- _Objective_: Copy out every one of the following rows word for word.

- _Information provided_:
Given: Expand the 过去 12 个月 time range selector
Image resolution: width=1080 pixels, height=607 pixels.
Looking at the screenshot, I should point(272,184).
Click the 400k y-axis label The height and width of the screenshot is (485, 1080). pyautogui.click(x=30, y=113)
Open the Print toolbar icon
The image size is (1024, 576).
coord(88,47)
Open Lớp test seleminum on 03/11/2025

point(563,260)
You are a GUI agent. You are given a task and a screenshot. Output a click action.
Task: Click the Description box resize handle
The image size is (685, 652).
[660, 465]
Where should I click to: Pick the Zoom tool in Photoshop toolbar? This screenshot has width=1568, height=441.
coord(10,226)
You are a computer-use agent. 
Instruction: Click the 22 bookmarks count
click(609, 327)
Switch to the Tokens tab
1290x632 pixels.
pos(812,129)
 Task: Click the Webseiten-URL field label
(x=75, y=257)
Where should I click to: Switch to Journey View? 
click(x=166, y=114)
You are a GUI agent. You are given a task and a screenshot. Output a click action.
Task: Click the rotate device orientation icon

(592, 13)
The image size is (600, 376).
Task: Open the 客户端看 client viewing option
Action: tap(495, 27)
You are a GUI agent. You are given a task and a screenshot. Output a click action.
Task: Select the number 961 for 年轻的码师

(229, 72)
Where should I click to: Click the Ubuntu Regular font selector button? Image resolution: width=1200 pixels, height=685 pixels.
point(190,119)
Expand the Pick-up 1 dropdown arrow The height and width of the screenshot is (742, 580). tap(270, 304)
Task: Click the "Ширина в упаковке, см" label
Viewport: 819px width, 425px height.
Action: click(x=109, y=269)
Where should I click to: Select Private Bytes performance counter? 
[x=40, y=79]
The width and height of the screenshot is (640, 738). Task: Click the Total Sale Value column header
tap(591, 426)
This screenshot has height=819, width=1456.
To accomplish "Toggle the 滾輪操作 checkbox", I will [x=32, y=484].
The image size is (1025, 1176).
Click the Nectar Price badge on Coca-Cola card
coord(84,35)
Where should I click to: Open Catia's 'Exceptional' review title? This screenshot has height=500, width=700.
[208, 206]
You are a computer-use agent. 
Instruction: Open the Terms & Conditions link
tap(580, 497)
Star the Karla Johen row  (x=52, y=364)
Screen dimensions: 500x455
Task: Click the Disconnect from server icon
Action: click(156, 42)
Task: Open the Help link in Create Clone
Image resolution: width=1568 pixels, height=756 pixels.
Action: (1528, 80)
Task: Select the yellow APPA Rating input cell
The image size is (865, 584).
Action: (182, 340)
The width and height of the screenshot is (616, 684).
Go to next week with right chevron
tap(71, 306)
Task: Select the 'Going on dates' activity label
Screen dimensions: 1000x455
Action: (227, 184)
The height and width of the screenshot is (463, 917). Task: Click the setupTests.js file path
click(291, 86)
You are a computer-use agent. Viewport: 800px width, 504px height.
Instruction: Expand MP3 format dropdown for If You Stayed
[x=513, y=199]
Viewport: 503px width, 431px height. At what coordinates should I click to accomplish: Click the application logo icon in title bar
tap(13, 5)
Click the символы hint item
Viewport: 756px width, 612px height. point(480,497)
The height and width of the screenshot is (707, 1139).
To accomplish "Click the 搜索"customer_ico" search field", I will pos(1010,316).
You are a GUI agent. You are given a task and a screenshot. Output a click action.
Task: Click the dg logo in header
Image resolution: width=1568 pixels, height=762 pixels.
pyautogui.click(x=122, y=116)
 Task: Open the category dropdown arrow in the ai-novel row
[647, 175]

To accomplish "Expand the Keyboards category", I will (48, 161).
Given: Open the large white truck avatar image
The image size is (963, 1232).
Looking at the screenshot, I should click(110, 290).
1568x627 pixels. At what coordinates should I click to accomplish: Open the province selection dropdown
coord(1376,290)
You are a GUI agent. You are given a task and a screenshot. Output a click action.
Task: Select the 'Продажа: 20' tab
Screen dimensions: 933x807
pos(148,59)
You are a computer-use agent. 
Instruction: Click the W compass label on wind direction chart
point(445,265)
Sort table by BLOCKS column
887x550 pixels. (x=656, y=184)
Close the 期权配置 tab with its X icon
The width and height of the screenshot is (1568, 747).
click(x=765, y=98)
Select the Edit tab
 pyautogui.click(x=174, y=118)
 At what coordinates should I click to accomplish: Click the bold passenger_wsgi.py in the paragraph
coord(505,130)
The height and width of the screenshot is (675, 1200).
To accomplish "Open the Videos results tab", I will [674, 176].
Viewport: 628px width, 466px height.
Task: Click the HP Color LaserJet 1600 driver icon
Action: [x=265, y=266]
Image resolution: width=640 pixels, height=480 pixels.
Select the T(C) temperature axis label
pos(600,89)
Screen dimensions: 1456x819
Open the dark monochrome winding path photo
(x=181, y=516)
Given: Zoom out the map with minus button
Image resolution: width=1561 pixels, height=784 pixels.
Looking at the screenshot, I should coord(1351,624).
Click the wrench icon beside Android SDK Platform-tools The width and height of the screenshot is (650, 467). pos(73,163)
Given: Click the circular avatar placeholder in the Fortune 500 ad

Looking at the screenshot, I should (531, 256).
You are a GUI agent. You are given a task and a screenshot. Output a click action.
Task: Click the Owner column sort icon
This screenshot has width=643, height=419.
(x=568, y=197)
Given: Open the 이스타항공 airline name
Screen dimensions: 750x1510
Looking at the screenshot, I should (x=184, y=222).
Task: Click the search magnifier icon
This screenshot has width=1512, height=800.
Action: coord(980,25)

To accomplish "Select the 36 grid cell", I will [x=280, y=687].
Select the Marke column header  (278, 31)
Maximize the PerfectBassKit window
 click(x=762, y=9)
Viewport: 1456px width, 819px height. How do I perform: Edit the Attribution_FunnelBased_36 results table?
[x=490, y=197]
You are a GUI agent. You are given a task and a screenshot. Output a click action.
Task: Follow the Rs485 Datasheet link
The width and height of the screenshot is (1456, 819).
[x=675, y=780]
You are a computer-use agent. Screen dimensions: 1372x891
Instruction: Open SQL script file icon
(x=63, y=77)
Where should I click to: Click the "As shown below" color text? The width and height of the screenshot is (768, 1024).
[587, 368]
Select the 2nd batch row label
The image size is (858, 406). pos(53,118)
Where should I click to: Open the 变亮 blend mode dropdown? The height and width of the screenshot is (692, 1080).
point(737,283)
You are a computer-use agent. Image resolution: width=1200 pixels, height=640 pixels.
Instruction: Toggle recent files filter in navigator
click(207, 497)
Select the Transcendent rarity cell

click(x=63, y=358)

- _Completed exercise_:
Given: Expand the 过去 12 个月 time range selector
Image resolution: width=1080 pixels, height=607 pixels.
Looking at the screenshot, I should point(272,184).
Click the 400k y-axis label The height and width of the screenshot is (485, 1080). pyautogui.click(x=30, y=113)
Open the Print toolbar icon
The image size is (1024, 576).
coord(88,47)
Open Lớp test seleminum on 03/11/2025

point(563,260)
You are a GUI agent. You are given a task and a screenshot. Output a click action.
Task: Click the Description box resize handle
The image size is (685, 652).
[660, 465]
Where should I click to: Pick the Zoom tool in Photoshop toolbar? This screenshot has width=1568, height=441.
coord(10,226)
You are a computer-use agent. 
Instruction: Click the 22 bookmarks count
click(609, 327)
Switch to the Tokens tab
1290x632 pixels.
pos(812,129)
 Task: Click the Webseiten-URL field label
(x=75, y=257)
Where should I click to: Switch to Journey View? 
click(x=166, y=114)
You are a GUI agent. You are given a task and a screenshot. Output a click action.
Task: Click the rotate device orientation icon

(592, 13)
The image size is (600, 376).
Task: Open the 客户端看 client viewing option
Action: tap(495, 27)
You are a GUI agent. You are given a task and a screenshot. Output a click action.
Task: Select the number 961 for 年轻的码师

(229, 72)
Where should I click to: Click the Ubuntu Regular font selector button? Image resolution: width=1200 pixels, height=685 pixels.
point(190,119)
Expand the Pick-up 1 dropdown arrow The height and width of the screenshot is (742, 580). tap(270, 304)
Task: Click the "Ширина в упаковке, см" label
Viewport: 819px width, 425px height.
Action: click(x=109, y=269)
Where should I click to: Select Private Bytes performance counter? 
[x=40, y=79]
The width and height of the screenshot is (640, 738). Task: Click the Total Sale Value column header
tap(591, 426)
This screenshot has height=819, width=1456.
To accomplish "Toggle the 滾輪操作 checkbox", I will [x=32, y=484].
The image size is (1025, 1176).
Click the Nectar Price badge on Coca-Cola card
coord(84,35)
Where should I click to: Open Catia's 'Exceptional' review title? This screenshot has height=500, width=700.
[208, 206]
You are a computer-use agent. 
Instruction: Open the Terms & Conditions link
tap(580, 497)
Star the Karla Johen row  (x=52, y=364)
Screen dimensions: 500x455
Task: Click the Disconnect from server icon
Action: click(156, 42)
Task: Open the Help link in Create Clone
Image resolution: width=1568 pixels, height=756 pixels.
Action: (1528, 80)
Task: Select the yellow APPA Rating input cell
The image size is (865, 584).
Action: (182, 340)
The width and height of the screenshot is (616, 684).
Go to next week with right chevron
tap(71, 306)
Task: Select the 'Going on dates' activity label
Screen dimensions: 1000x455
Action: (227, 184)
The height and width of the screenshot is (463, 917). Task: Click the setupTests.js file path
click(291, 86)
You are a computer-use agent. Viewport: 800px width, 504px height.
Instruction: Expand MP3 format dropdown for If You Stayed
[x=513, y=199]
Viewport: 503px width, 431px height. At what coordinates should I click to accomplish: Click the application logo icon in title bar
tap(13, 5)
Click the символы hint item
Viewport: 756px width, 612px height. point(480,497)
The height and width of the screenshot is (707, 1139).
To accomplish "Click the 搜索"customer_ico" search field", I will pos(1010,316).
You are a GUI agent. You are given a task and a screenshot. Output a click action.
Task: Click the dg logo in header
Image resolution: width=1568 pixels, height=762 pixels.
pyautogui.click(x=122, y=116)
 Task: Open the category dropdown arrow in the ai-novel row
[647, 175]

To accomplish "Expand the Keyboards category", I will (48, 161).
Given: Open the large white truck avatar image
The image size is (963, 1232).
Looking at the screenshot, I should click(110, 290).
1568x627 pixels. At what coordinates should I click to accomplish: Open the province selection dropdown
coord(1376,290)
You are a GUI agent. You are given a task and a screenshot. Output a click action.
Task: Select the 'Продажа: 20' tab
Screen dimensions: 933x807
pos(148,59)
You are a computer-use agent. 
Instruction: Click the W compass label on wind direction chart
point(445,265)
Sort table by BLOCKS column
887x550 pixels. (x=656, y=184)
Close the 期权配置 tab with its X icon
The width and height of the screenshot is (1568, 747).
click(x=765, y=98)
Select the Edit tab
 pyautogui.click(x=174, y=118)
 At what coordinates should I click to accomplish: Click the bold passenger_wsgi.py in the paragraph
coord(505,130)
The height and width of the screenshot is (675, 1200).
To accomplish "Open the Videos results tab", I will [674, 176].
Viewport: 628px width, 466px height.
Task: Click the HP Color LaserJet 1600 driver icon
Action: [x=265, y=266]
Image resolution: width=640 pixels, height=480 pixels.
Select the T(C) temperature axis label
pos(600,89)
Screen dimensions: 1456x819
Open the dark monochrome winding path photo
(x=181, y=516)
Given: Zoom out the map with minus button
Image resolution: width=1561 pixels, height=784 pixels.
Looking at the screenshot, I should coord(1351,624).
Click the wrench icon beside Android SDK Platform-tools The width and height of the screenshot is (650, 467). pos(73,163)
Given: Click the circular avatar placeholder in the Fortune 500 ad

Looking at the screenshot, I should (531, 256).
You are a GUI agent. You are given a task and a screenshot. Output a click action.
Task: Click the Owner column sort icon
This screenshot has width=643, height=419.
(x=568, y=197)
Given: Open the 이스타항공 airline name
Screen dimensions: 750x1510
Looking at the screenshot, I should (x=184, y=222).
Task: Click the search magnifier icon
This screenshot has width=1512, height=800.
Action: coord(980,25)

To accomplish "Select the 36 grid cell", I will [x=280, y=687].
Select the Marke column header  (278, 31)
Maximize the PerfectBassKit window
 click(x=762, y=9)
Viewport: 1456px width, 819px height. How do I perform: Edit the Attribution_FunnelBased_36 results table?
[x=490, y=197]
You are a GUI agent. You are given a task and a screenshot. Output a click action.
Task: Follow the Rs485 Datasheet link
The width and height of the screenshot is (1456, 819).
[x=675, y=780]
You are a computer-use agent. Screen dimensions: 1372x891
Instruction: Open SQL script file icon
(x=63, y=77)
Where should I click to: Click the "As shown below" color text? The width and height of the screenshot is (768, 1024).
[587, 368]
Select the 2nd batch row label
The image size is (858, 406). pos(53,118)
Where should I click to: Open the 变亮 blend mode dropdown? The height and width of the screenshot is (692, 1080).
point(737,283)
You are a computer-use agent. Image resolution: width=1200 pixels, height=640 pixels.
Instruction: Toggle recent files filter in navigator
click(207, 497)
Select the Transcendent rarity cell

click(x=63, y=358)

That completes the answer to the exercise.